TEXT SECTION:
-- -- --

The Iron Pillar of Delhi shows the amazing skills of Indian blacksmiths from a long time ago. These skills were developed and perfected during the Neolithic Period. This period happened at the same time as the Indus Valley civilization. Indian blacksmiths started making and using iron objects around 1800 B.C.E. This was during the second millennium B.C.E. The emergence of iron technology was a result of indigenous developments. Iron melts at 1539 degrees Celsius, a temperature that Indian furnaces of that era could not achieve. To overcome this difficulty, Indian blacksmiths developed forge welding technology. These artisans used this method to make various iron objects. They created tools for farming and large items like the Delhi Iron Pillar. This 7-meter-tall Delhi Iron Pillar, weighing approximately 6 tons, is a huge iron structure in India.
Its most striking feature is its remarkable resistance to corrosion. This raises the question: why has this ancient iron structure remained rust-free for over 1600 years. Ancient Indian blacksmiths used advanced techniques to work with metals. This skill helped their creations last a long time resisting corrosion.

-- -- --

EXERCISE DATA:
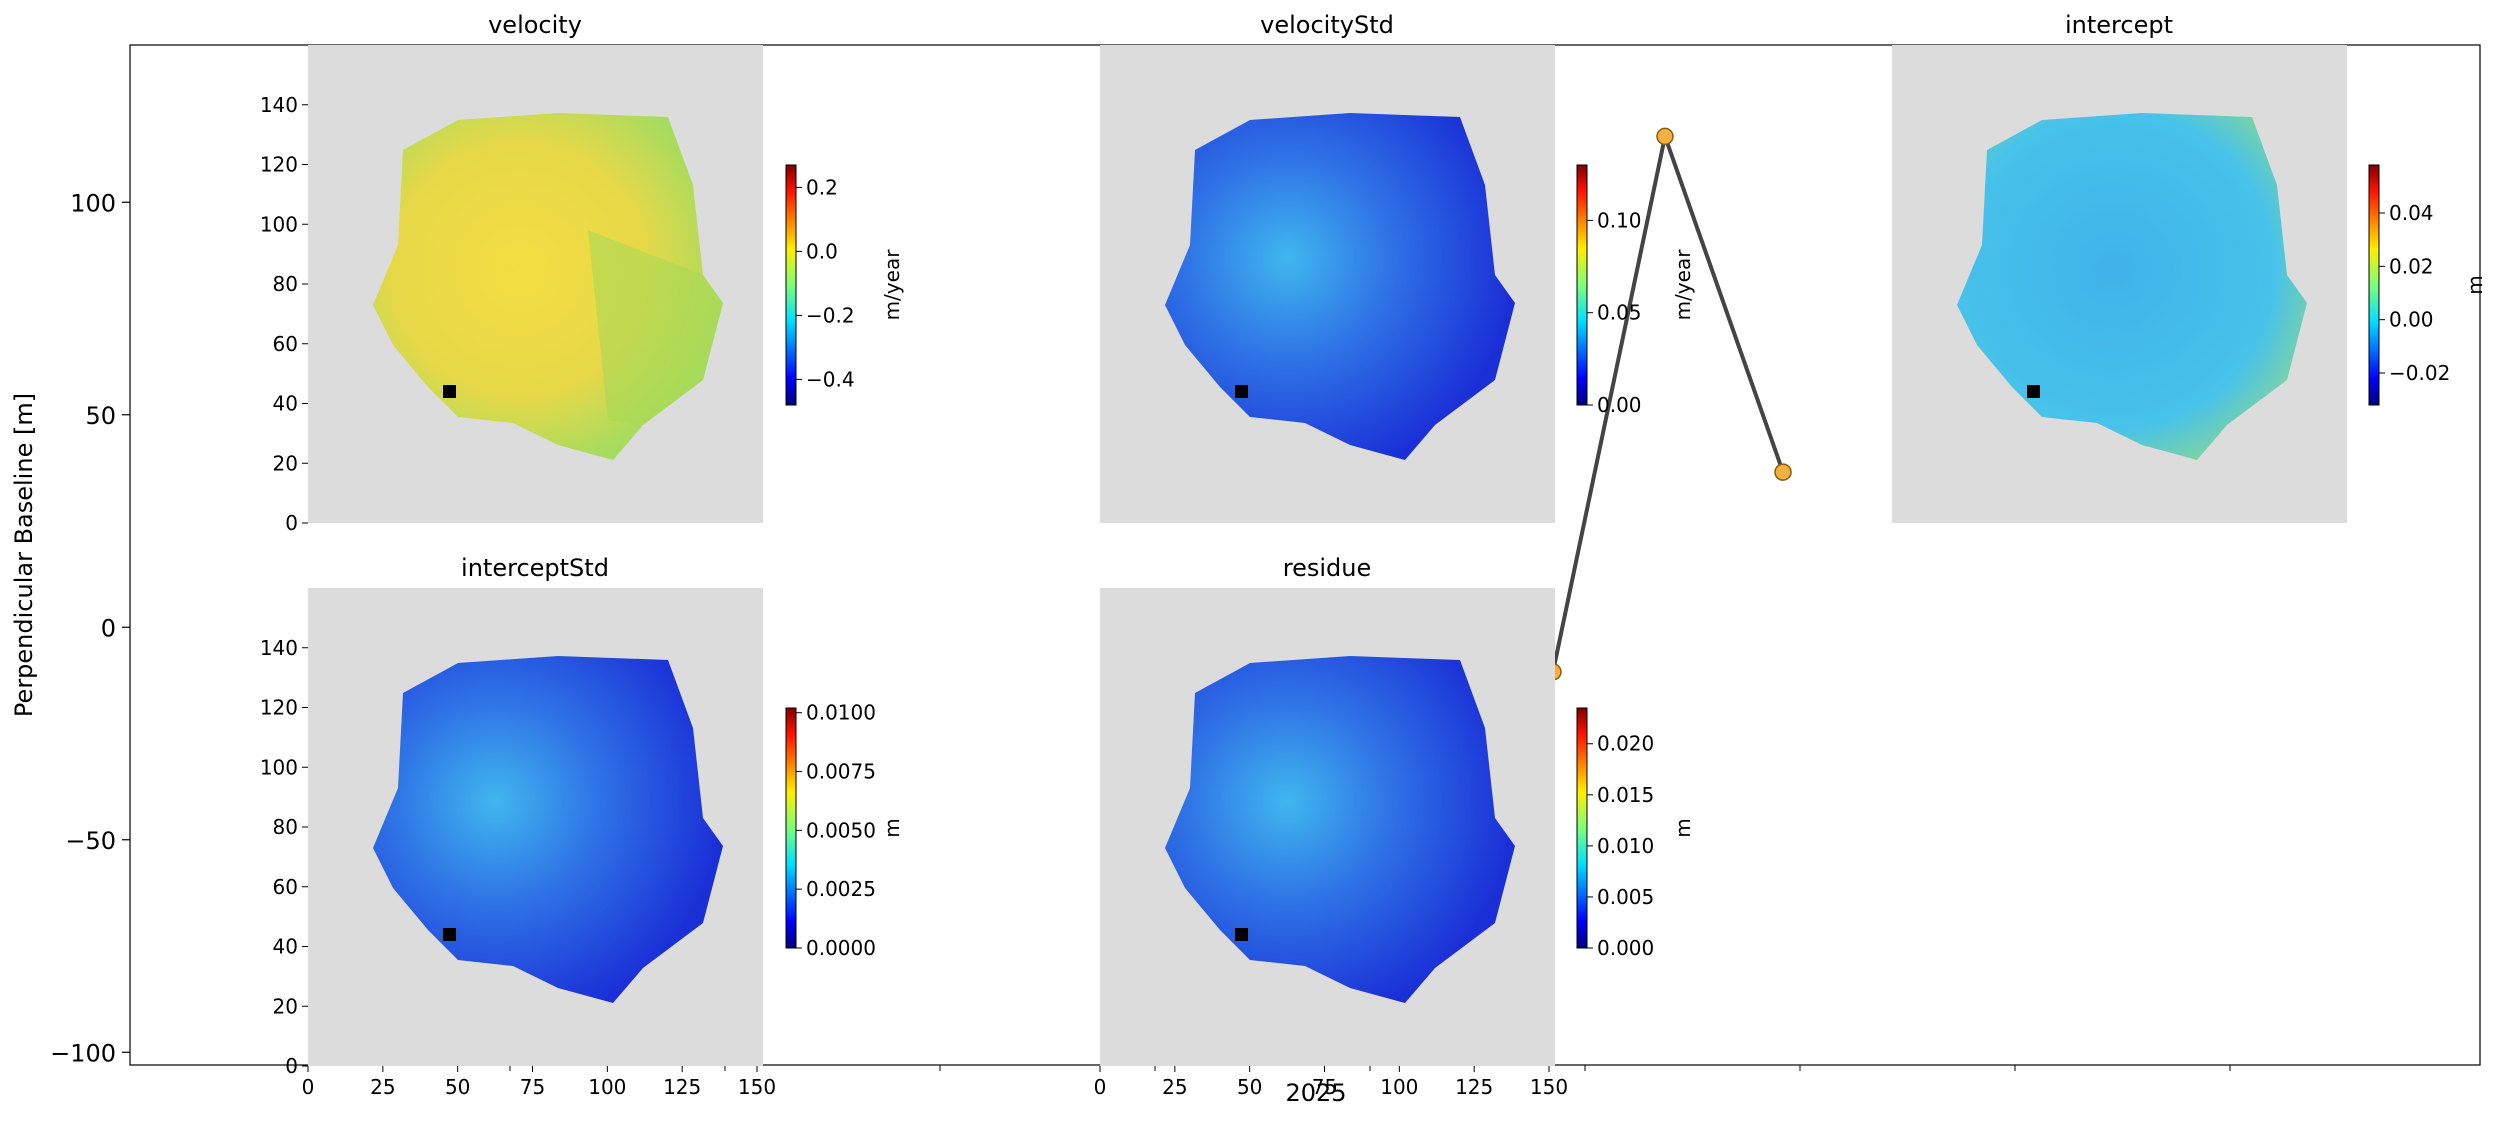 The width and height of the screenshot is (2499, 1121). I want to click on velocity-ref-point, so click(450, 392).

-- -- --

Continue the passage on the Iron Pillar of Delhi, starting after its last sentence.

RESPONSE TO THIS EXERCISE:
Corrosion happens when metal breaks down due to reactions with the environment. For example, iron rusts when it interacts with water and oxygen.
Who made the Iron Pillar of Delhi?
Chandragupta II Vikramaditya created the Iron Pillar of Delhi around AD 402. He made it as a ‘Standard of Vishnu’ at a place called Vishnupadgiri or Udaygiri. The pillar had a religious and astronomical purpose. In the early morning during the summer solstice, the pillar’s shadow moved toward the foot of Vishnu’s image. This happened in one of the temples at Udaygiri. The summer solstice is the longest day of the year, usually around June 21. Around AD 1233, Sultan Iltutmish moved the pillar from Udaygiri to its current location in the Qutub Complex.
How was it originally fabricated?
As noted, Indian blacksmiths developed forge welding technology to manufacture metal objects. This method involves forging iron pieces in a red-hot condition to create a joint between them. On a charcoal bed, blacksmiths heat the pieces to a high temperature. Then they join all these pieces one by one by hammering. Finally, chiseling and burnishing the pillar’s surface gave it a decorative appearance. They used cold dies to engrave Sanskrit inscriptions on their surfaces. They must have finally fitted the decorative bell capital onto the upper section. This technique allowed the Delhi Iron Pillar to resist rusting for over 1600 years.
Why does the Iron Pillar of Delhi resist corrosion?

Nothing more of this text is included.